[СТАТЬЯ]

──────────────────────────────

Все три раунда будут идти 2 часа 30 минут, и все являются рейтинговыми. Раунды VK Cup и первого дивизиона будут иметь шесть задач, одинаковые в обоих раундах. Раунд второго дивизиона будет содержать шесть задач. Стоимости задач будут объявлены перед раундом.
Sounds amazing!
Кажется я знаю, кто выиграет контест.
Финал будет в Питере между двумя турами рои2020...
Please write English version of the blog
I had registered for div1 when i was in div1 and now after I became a div 2 participant, I registered for div2 as well. Now from which one should I participate ? Because I am registered for both div1 and div2 rounds. MikeMirzayanov
Just to be sure, I won't get ratings change from both of them right ?
There is an option to cancel registeration. you can use that
I just realized that after few mins of writing comments, thanks. But avoided deleting comment to know what will happen if I don't cancel it.
if you don't submit you don't get rating changed. And if you submit to both, you should be banned (but probably you won't be)
If problems are intersecting then will it not be counted in both divisions even if I submit from anyone of them ?
I am pretty sure (but can't explain why) it won't be counted as submit in both
Finally the announcement!
OK..You absolutely deserve thanks for this round.#300iq
Thanks for the contest to gain back lost rating from Morning div2. :p
can I participate if I have not participated in previous rounds?
Yeah you can register
02:05 am. nice.
Have someone noticed the blog was posted 22 hours ago!! :o
xiuxian competition
I am not seeing any contest for div2 in contest page. is it only me? https://mirror.codeforces.com/contests/1298,1310,1314,1315,1311
Use this link: https://mirror.codeforces.com/contests/1310,1314,1315
i have registered for the contest but its not showing in registration list..is this contest rated for me??
Go here https://mirror.codeforces.com/contests?complete=true
When submitting I keep getting this error ... you have submitted exactly the same code before
I tried changing browser, cleaning cookies still the same error, I can't ask for clarifications also
MikeMirzayanov is there a problem with my account ?
https://imgur.com/a/zb7tkma
Add a comment and the resubmit
I did just that, same error, I submitted with a file same error.
I also tried submitting through m2.codeforces.com apparently the system thinks i'm in another contest
I had that error in a previous contest, never solve it
For me Div2 was even more unbalanced than the one from this morning. Quickest was C, then A and D, hardest was B, again ;)
How was B hard?
I had to fiddle with indexes for like an hour to get it right. Since A was more than 20 Minutes I did not submit at all.

──────────────────────────────

[Записи из источника данных]

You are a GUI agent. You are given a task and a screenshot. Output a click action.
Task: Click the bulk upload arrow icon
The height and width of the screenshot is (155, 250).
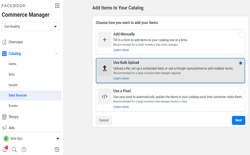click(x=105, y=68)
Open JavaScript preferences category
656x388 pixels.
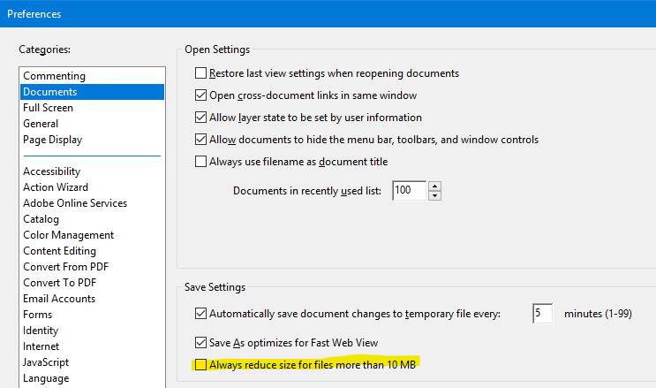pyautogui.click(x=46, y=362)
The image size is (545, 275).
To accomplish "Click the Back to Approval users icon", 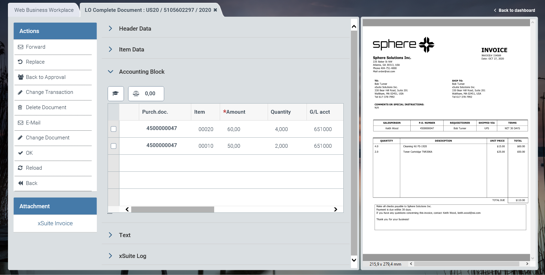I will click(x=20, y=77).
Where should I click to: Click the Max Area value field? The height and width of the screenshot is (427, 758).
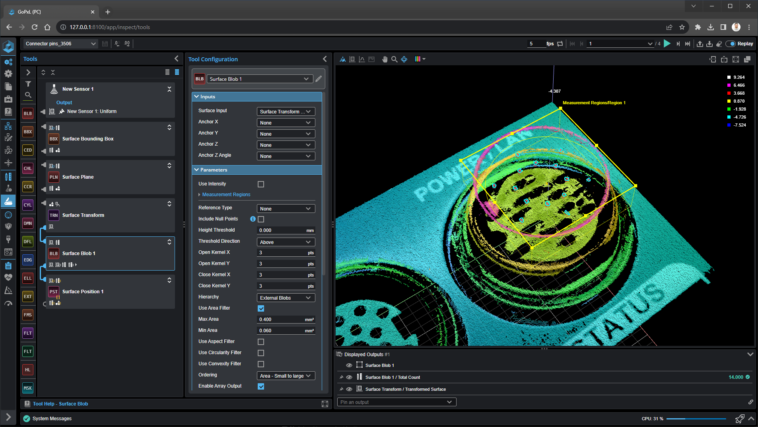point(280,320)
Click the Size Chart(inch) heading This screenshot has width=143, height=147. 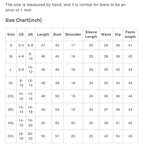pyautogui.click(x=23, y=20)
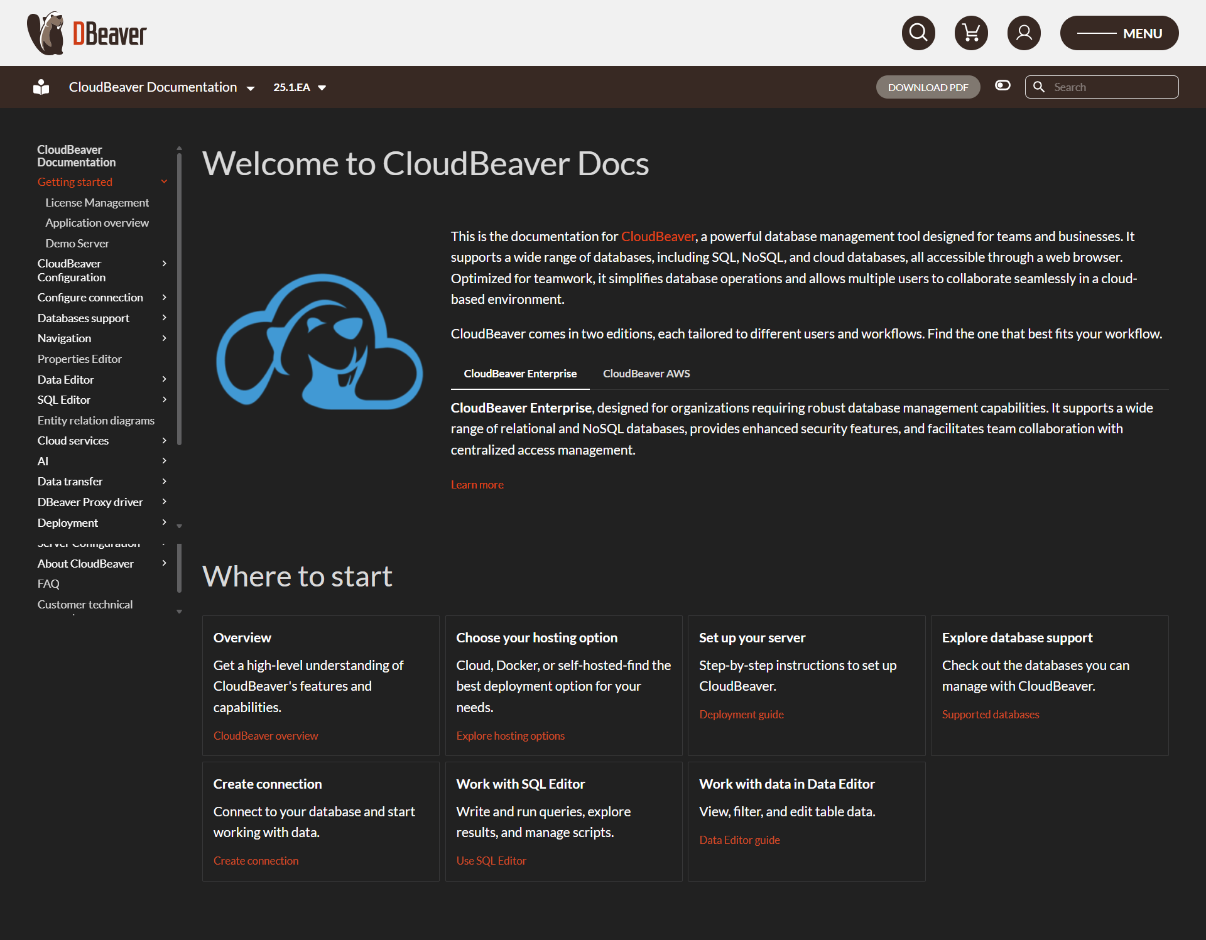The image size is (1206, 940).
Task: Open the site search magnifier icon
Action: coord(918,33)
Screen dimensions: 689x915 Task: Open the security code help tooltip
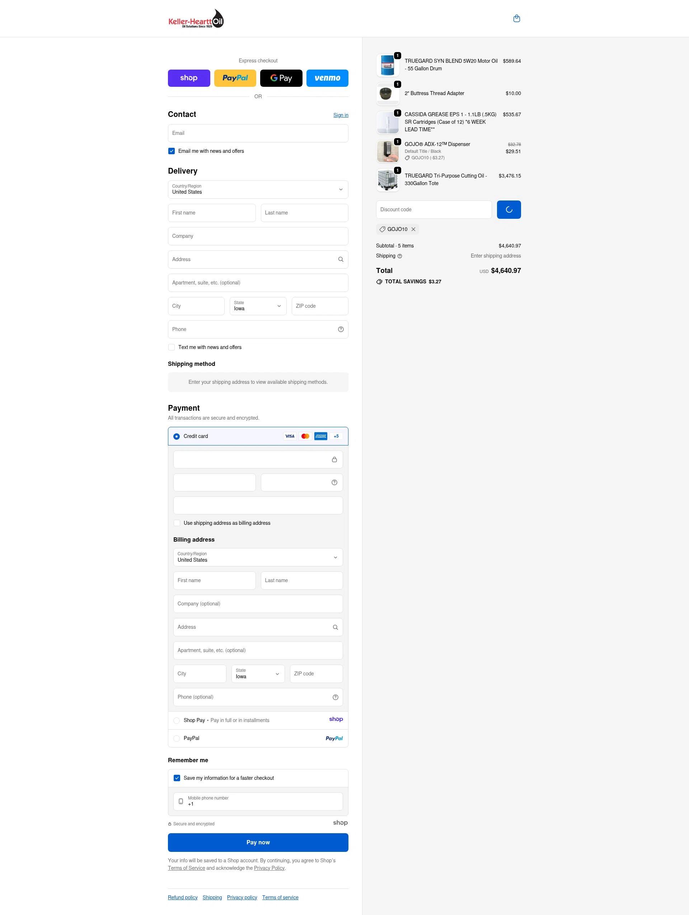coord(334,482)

──────────────────────────────

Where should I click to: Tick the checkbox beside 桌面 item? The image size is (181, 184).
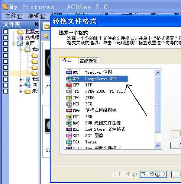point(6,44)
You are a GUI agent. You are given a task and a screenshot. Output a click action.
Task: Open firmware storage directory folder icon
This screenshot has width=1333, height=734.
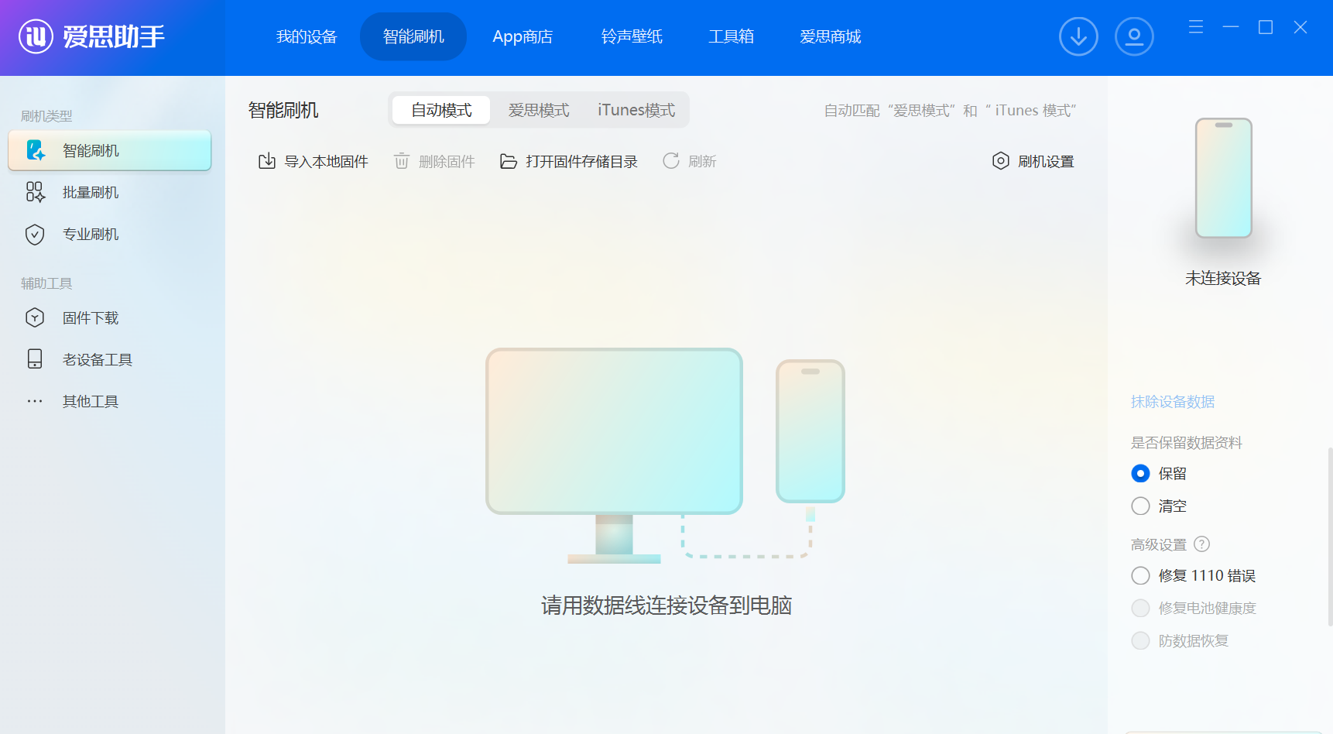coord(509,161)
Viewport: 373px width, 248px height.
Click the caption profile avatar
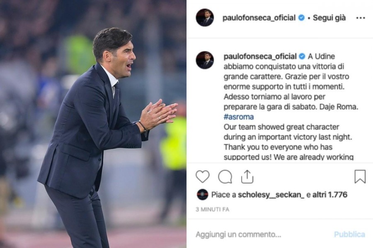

──────────────────────────────

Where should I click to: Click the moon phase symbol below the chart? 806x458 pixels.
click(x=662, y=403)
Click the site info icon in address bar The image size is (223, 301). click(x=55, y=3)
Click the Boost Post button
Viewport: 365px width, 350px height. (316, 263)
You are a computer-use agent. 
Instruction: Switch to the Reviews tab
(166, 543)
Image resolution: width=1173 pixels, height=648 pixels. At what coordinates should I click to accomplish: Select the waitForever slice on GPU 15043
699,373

──────────────────────────────

[ЧТО СДЕЛАТЬ] Верните дословно фрагмент статьи, который начинается со слов «Все три раунда» и продолжается вплоть до слов «кто выиграет контест.». Строки из источника данных здесь не нужны.

[РЕЗУЛЬТАТ УПРАЖНЕНИЯ]
Все три раунда будут идти 2 часа 30 минут, и все являются рейтинговыми. Раунды VK Cup и первого дивизиона будут иметь шесть задач, одинаковые в обоих раундах. Раунд второго дивизиона будет содержать шесть задач. Стоимости задач будут объявлены перед раундом.
Sounds amazing!
Кажется я знаю, кто выиграет контест.